### TO DO
Print every line of the listing below, starting with the line that holds "Where should I click to: Click the Discussion" and going on through the line that holds "Where should I click to: Tick", both included, and print nothing else.

LISTED ENTRIES section start

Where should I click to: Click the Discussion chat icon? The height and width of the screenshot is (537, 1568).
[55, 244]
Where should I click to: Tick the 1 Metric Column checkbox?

LISTED ENTRIES section end
LISTED ENTRIES section start

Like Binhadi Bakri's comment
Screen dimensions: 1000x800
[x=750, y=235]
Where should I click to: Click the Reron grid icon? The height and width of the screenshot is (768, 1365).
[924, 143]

LISTED ENTRIES section end

### PROBLEM SOLUTION
Where should I click to: Click the Discussion chat icon? The height and width of the screenshot is (537, 1568).
[55, 244]
Where should I click to: Tick the 1 Metric Column checkbox?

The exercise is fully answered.